Figure14.12.9Determine the Missing Parts of the Triangle
SolutionWe'll begin by using the Pythagorean theorem to determine the value of \(b\text{.}\)
\begin{align*}
b^2+5^2\amp=13^2\\
b^2+25\amp=169\\
b^2\amp=144\\
b\amp=12
\end{align*}
Relative to \(\alpha\) the side labeled \(5\) is the opposite side. Let's observe the following.
\begin{equation*}
\sin(\alpha)=\frac{5}{13}\,\,\Longrightarrow\,\,\alpha=\sin^{-1}\left(\frac{5}{13}\right)
\end{equation*}
Relative to \(\beta\) the side labeled \(b\) (which we now know to be \(12\)) is the opposite side. From this we get the following.
\begin{equation*}
\sin(\beta)=\frac{12}{13}\,\,\Longrightarrow\,\,\beta=\sin^{-1}\left(\frac{12}{13}\right)
\end{equation*}
Employment of the inverse sine key of my calculator gives me my estimates for the two angular values.
\begin{equation*}
\alpha \approx 22.6^{\circ}\,\,\text{and}\,\,\beta \approx 67.4^{\circ}
\end{equation*}
\(45^{\circ}-45^{\circ}-90^{\circ}\) Triangles and \(30^{\circ}-60^{\circ}-90^{\circ}\) Triangles
A right triangle whose acute angles each have a measurement of \(45^{\circ}\) is shown in FigureĀ 14.12.10. The sides of the triangle opposite the equal angles have to have equal measurement, and it's standard to use \(1\) as the equal measurement. We can then use the Pythagorean theorem to determine the length of the hypotenuse.
\begin{align*}
\text{HYP}^2\amp=1^2+1^2\\
\text{HYP}^2\amp=2\\
\text{HYP}\amp=\sqrt{2}
\end{align*}
Figure14.12.10\(45^{\circ}-45^{\circ}-90^{\circ}\) Triangle
Both the opposite side and adjacent side of both of the \(45^{\circ}\) angles is marked as \(1\text{,}\) so we can use that along with the hypotenuse to derive the values of the sine, cosine, and tangent of \(45^{\circ}\) which we do below.
\begin{align*}
\sin\left(45^{\circ}\right)\amp=\frac{\text{OPP}}{\text{HYP}}\\
\amp=\frac{1}{\sqrt{2}}\\
\amp=\frac{1}{\sqrt{2}} \cdot \frac{\sqrt{2}}{\sqrt{2}}\\
\amp=\frac{\sqrt{2}}{2}
\end{align*}
\begin{align*}
\cos\left(45^{\circ}\right)\amp=\frac{\text{ADJ}}{\text{HYP}}\\
\amp=\frac{1}{\sqrt{2}}\\
\amp=\frac{1}{\sqrt{2}} \cdot \frac{\sqrt{2}}{\sqrt{2}}\\
\amp=\frac{\sqrt{2}}{2}
\end{align*}
\begin{align*}
\tan\left(45^{\circ}\right)\amp=\frac{\text{OPP}}{\text{ADJ}}\\
\amp=\frac{1}{1}\\
\amp=1
\end{align*}
The outer triangle shown in FigureĀ 14.12.11 is an equatorial triangle, a triangle whose three sides have equal measurement. Because the sides all have equal measurement, the angles also all have equal measurement. Since the sum of the angles' measurements needs to be \(180^{\circ}\text{,}\) each angle must measure \(60^{\circ}\text{.}\)

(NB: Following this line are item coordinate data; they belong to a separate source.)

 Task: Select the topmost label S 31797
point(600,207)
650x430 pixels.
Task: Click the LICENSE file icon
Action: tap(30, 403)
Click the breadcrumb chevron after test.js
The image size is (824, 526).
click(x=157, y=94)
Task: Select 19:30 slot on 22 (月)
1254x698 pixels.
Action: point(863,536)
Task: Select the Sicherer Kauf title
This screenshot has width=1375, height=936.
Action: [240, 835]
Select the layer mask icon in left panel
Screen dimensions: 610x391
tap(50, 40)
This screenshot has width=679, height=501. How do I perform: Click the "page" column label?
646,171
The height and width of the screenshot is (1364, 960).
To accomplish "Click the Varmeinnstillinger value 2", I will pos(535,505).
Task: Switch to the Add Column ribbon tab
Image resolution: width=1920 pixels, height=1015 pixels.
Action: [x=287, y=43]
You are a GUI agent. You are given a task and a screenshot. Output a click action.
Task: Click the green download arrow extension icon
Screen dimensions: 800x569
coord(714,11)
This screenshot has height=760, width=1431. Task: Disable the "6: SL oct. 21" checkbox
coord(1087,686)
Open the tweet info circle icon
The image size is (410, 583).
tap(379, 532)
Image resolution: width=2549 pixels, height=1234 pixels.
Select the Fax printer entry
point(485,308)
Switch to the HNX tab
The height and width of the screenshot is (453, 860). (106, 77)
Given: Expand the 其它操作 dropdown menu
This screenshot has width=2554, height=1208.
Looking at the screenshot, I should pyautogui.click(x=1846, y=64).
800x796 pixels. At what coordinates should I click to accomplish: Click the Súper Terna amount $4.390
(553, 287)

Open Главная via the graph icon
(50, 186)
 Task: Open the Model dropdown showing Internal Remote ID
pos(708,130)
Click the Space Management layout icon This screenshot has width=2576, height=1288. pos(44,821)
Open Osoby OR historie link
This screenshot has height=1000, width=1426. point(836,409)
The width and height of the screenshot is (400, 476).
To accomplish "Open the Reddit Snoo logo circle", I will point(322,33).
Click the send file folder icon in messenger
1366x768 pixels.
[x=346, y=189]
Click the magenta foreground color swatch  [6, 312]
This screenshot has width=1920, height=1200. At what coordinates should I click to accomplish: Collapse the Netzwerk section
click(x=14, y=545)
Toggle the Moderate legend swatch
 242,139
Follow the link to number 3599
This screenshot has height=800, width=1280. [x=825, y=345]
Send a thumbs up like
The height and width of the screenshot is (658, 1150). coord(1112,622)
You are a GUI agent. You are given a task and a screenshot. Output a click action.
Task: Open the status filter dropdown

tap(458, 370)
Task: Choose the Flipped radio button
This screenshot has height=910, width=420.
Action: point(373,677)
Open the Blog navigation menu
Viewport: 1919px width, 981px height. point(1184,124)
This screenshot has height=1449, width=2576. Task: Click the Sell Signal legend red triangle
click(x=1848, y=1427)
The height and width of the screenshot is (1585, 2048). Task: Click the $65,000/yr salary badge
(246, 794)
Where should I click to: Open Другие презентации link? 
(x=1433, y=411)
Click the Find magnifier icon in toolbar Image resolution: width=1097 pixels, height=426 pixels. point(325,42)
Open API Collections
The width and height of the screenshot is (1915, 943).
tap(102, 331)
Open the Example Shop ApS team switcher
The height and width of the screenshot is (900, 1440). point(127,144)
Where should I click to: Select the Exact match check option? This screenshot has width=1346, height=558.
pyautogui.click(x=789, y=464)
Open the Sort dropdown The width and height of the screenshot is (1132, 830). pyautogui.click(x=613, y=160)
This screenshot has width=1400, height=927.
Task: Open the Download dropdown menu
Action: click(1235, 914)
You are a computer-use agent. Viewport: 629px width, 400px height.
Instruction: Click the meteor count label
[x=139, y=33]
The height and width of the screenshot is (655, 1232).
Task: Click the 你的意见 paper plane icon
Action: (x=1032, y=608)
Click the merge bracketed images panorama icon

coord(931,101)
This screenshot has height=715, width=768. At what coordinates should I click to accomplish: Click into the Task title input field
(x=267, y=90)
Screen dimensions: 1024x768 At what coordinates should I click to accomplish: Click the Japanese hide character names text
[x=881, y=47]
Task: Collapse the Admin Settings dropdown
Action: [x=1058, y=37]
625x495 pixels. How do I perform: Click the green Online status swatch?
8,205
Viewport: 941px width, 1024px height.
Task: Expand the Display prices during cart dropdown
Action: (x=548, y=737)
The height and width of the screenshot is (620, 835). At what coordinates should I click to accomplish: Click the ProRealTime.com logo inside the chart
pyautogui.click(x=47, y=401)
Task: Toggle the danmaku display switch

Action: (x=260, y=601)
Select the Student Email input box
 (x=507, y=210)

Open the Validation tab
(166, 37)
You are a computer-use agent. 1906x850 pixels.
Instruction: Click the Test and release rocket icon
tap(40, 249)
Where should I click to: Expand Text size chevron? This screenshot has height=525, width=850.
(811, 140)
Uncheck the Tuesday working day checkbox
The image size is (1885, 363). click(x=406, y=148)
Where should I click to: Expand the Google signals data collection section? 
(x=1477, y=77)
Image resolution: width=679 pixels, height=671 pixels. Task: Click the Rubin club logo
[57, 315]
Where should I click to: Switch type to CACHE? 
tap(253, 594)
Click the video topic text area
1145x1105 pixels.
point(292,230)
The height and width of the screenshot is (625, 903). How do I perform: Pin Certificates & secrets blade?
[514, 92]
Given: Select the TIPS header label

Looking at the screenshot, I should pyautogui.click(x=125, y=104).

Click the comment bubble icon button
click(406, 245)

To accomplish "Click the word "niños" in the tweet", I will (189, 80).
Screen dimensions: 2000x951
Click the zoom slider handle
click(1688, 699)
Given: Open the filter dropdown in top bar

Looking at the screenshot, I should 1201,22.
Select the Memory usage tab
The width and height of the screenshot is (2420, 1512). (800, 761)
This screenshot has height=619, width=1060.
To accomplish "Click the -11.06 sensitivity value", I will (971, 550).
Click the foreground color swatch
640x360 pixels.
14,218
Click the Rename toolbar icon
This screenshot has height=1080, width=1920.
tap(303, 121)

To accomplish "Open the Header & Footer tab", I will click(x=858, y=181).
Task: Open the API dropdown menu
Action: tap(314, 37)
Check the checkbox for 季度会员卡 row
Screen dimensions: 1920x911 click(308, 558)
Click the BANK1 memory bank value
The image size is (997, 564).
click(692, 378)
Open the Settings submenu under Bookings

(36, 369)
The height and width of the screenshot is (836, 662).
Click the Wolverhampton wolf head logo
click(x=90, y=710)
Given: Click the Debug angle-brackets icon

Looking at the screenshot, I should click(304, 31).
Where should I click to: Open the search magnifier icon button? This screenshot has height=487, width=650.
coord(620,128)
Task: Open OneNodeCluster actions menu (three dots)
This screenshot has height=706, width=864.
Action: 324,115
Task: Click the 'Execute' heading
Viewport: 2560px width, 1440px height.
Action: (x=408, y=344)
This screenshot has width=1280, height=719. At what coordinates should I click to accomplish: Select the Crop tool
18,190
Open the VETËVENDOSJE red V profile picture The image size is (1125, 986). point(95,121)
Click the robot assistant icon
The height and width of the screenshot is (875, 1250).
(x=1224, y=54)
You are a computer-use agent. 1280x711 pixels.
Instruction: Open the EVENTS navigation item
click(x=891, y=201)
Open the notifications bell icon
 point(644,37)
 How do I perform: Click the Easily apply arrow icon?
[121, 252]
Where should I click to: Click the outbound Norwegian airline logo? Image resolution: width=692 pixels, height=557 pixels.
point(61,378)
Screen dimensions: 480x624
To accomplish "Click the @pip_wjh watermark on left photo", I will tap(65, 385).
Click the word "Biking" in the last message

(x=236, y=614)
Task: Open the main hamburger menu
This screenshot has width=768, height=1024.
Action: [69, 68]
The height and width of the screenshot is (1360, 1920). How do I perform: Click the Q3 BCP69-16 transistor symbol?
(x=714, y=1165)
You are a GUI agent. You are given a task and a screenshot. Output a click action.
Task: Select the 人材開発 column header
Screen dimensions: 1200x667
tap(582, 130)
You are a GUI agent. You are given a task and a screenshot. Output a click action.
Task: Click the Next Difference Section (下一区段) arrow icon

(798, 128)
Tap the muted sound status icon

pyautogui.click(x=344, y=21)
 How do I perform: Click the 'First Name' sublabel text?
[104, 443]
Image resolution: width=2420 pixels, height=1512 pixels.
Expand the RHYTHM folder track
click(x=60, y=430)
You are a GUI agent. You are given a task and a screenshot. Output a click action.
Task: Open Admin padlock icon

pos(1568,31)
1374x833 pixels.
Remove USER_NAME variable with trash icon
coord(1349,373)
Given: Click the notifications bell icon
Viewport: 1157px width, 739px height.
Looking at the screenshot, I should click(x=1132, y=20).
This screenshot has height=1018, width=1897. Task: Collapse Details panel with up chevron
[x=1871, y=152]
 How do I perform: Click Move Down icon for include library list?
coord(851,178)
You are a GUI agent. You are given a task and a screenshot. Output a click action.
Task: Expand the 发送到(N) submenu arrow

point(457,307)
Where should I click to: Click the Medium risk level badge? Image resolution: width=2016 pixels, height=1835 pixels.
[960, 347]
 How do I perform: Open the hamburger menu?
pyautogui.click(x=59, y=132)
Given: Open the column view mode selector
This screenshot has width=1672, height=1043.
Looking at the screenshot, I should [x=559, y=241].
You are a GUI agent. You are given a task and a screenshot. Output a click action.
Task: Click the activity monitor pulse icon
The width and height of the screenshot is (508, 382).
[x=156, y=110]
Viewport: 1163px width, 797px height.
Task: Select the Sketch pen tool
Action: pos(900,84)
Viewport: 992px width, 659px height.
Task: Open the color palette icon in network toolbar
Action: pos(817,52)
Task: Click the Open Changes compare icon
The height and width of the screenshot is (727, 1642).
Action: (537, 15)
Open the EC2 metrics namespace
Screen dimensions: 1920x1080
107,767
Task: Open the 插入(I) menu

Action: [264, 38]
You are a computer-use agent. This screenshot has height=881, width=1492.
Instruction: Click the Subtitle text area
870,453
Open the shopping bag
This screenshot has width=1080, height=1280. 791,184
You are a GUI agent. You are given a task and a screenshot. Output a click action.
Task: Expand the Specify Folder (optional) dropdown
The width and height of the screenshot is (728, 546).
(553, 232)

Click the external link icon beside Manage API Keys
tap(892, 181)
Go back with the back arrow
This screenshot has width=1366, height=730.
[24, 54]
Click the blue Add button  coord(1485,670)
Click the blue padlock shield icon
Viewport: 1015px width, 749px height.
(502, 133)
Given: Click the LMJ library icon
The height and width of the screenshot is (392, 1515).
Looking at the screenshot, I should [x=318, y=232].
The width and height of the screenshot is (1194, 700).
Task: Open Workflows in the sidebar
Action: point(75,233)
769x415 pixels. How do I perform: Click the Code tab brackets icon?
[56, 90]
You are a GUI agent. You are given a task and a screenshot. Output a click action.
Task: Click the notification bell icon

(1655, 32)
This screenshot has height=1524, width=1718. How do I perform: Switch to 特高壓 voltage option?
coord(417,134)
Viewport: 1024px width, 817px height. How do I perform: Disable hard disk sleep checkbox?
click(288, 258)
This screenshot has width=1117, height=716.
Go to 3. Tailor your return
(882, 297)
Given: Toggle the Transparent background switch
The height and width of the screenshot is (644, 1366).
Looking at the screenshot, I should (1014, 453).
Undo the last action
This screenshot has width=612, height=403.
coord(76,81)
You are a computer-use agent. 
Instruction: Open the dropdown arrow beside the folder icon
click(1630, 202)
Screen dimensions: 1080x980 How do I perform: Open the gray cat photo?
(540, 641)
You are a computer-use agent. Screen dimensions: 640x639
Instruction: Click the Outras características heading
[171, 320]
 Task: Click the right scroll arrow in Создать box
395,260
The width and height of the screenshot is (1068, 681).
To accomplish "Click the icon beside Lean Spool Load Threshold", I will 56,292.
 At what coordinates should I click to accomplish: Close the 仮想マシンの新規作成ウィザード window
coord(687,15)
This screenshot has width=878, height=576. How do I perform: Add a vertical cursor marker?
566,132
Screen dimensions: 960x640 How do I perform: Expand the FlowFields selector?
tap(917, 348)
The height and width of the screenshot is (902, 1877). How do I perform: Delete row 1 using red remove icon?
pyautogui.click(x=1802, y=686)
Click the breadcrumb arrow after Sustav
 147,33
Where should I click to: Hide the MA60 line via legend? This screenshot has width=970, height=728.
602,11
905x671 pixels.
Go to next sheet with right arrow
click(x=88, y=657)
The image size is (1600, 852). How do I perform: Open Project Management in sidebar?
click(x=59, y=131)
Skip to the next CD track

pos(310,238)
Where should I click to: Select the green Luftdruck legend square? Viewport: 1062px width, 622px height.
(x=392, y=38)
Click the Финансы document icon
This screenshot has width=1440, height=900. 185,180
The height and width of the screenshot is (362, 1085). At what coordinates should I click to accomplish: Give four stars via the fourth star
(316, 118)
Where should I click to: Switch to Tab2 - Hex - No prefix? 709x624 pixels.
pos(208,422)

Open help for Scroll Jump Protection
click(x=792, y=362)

Figure14.12.11\(30^{\circ}-60^{\circ}-90^{\circ}\) Triangle
Two right triangles have been created by dropping a line segment from the topmost vertex perpendicularly to the bottom side of the triangle. It is visually apparent that the two triangles are mirror images, and it is easy to prove that the two triangles are in fact congruent.
If we assign a length of \(1\) to each of the bottom legs, then the length of the hypotenuse is \(2\) (since it has equal length as the bottom side of the equilateral triangle). We can now use the Pythagorean theorem to determine the length of the shared side of the two right triangles. Let's use the variable \(\ell\) to represent that length.
\begin{align*}
\ell^2+1^2\amp=2^2\\
\ell^2+1\amp=4\\
\ell^2\amp=3\\
\ell\amp=\sqrt{3}
\end{align*}
One of the right triangles shown in FigureĀ 14.12.11 has been extracted and is shown in FigureĀ 14.12.12. From the perspective of the \(30^{\circ}\) angle, the side labeled \(1\) is the opposite side and the side labeled \(\sqrt{3}\) is the adjacent side. From the perspective of the \(60^{\circ}\) angle the side labeled \(\sqrt{3}\) is the opposite side and the side labeled \(1\) is the adjacent side. In both cases the hypotenuse is \(2\text{,}\) Let's use this information to derive the values of the sine, cosine, and tangent values at \(30^{\circ}\) and \(60^{\circ}\text{.}\) This shown below.
Figure14.12.12\(30^{\circ}-60^{\circ}-90^{\circ}\) Triangle
\begin{align*}
\sin\left(30^{\circ}\right)\amp=\frac{\text{OPP}}{\text{HYP}}\\
\amp=\frac{1}{2}
\end{align*}
\begin{align*}
\cos\left(30^{\circ}\right)\amp=\frac{\text{ADJ}}{\text{HYP}}\\
\amp=\frac{\sqrt{3}}{2}
\end{align*}
\begin{align*}
\tan\left(30^{\circ}\right)\amp=\frac{\text{OPP}}{\text{ADJ}}\\
\amp=\frac{1}{\sqrt{3}}\\
\amp=\frac{1}{\sqrt{3}} \cdot \frac{\sqrt{3}}{\sqrt{3}}\\
\amp=\frac{\sqrt{3}}{3}
\end{align*}
\begin{align*}
\sin\left(60^{\circ}\right)\amp=\frac{\text{OPP}}{\text{HYP}}\\
\amp=\frac{\sqrt{3}}{2}
\end{align*}
\begin{align*}
\cos\left(60^{\circ}\right)\amp=\frac{\text{ADJ}}{\text{HYP}}\\
\amp=\frac{1}{2}
\end{align*}
\begin{align*}
\tan\left(60^{\circ}\right)\amp=\frac{\text{OPP}}{\text{ADJ}}\\
\amp=\frac{\sqrt{3}}{1}\\
\amp=\sqrt{3}
\end{align*}
Subsection14.12.1Exercises
Determine the missing pieces of each right triangle.
1
Determine the missing parts of the triangle shown in FigureĀ 14.12.13. Round the angular measurements to the nearest tenth of a degree.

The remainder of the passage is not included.